_Requisitos do exercício_
1 > Transcreva do trecho citado a parte que começa em "2.3 Limites, controle" e termina em "pública (CARMONA, 2020).".
2 > Passe para o inglês esta frase do trecho citado: "A arbitragem pública é limitada por princípios estruturantes do Direito Administrativo."

_Trecho citado_
○ ○ ○ ○

A escolha da arbitragem institucional, em detrimento da ad hoc, é preferível quando envolve o Poder Público, pois assegura maior controle e transparência (VALLE; PIMENTA, 2020). A Administração não pode afastar-se do procedimento sem justificativa legal, e eventual resistência pode configurar violação de dever contratual. A doutrina também recomenda a adoção de cláusulas escalonadas, combinando dispute boards e arbitragem, a fim de prevenir litígios e racionalizar custos (JUSTEN FILHO, 2022).
2.3 Limites, controle e desafios institucionais
A arbitragem pública é limitada por princípios estruturantes do Direito Administrativo. Somente direitos patrimoniais disponíveis podem ser submetidos a árbitros, permanecendo vedada a análise de atos de império, poder de polícia e sanções administrativas (DI PIETRO, 2023). A publicidade, ainda que mitigada, é requisito indispensável, devendo garantir o acesso à informação e a fiscalização social (VALLE; PIMENTA, 2020).
Ressalta-se que, ainda que o procedimento seja sigiloso, as decisões com impacto financeiro devem ser divulgadas. Do ponto de vista judicial, o controle da sentença arbitral é excepcional e restrito às hipóteses do art. 32 da Lei nº 9.307/1996, como nulidade da convenção, prevaricação, corrupção ou ofensa à ordem pública (CARMONA, 2020).

○ ○ ○ ○

_Listagem_

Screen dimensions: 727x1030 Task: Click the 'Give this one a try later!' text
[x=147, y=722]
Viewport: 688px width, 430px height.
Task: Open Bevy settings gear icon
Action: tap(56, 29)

○ ○ ○ ○

_Respostas corretas_
1 >
2.3 Limites, controle e desafios institucionais
A arbitragem pública é limitada por princípios estruturantes do Direito Administrativo. Somente direitos patrimoniais disponíveis podem ser submetidos a árbitros, permanecendo vedada a análise de atos de império, poder de polícia e sanções administrativas (DI PIETRO, 2023). A publicidade, ainda que mitigada, é requisito indispensável, devendo garantir o acesso à informação e a fiscalização social (VALLE; PIMENTA, 2020).
Ressalta-se que, ainda que o procedimento seja sigiloso, as decisões com impacto financeiro devem ser divulgadas. Do ponto de vista judicial, o controle da sentença arbitral é excepcional e restrito às hipóteses do art. 32 da Lei nº 9.307/1996, como nulidade da convenção, prevaricação, corrupção ou ofensa à ordem pública (CARMONA, 2020).

2 > Public arbitration is limited by structuring principles of Administrative Law.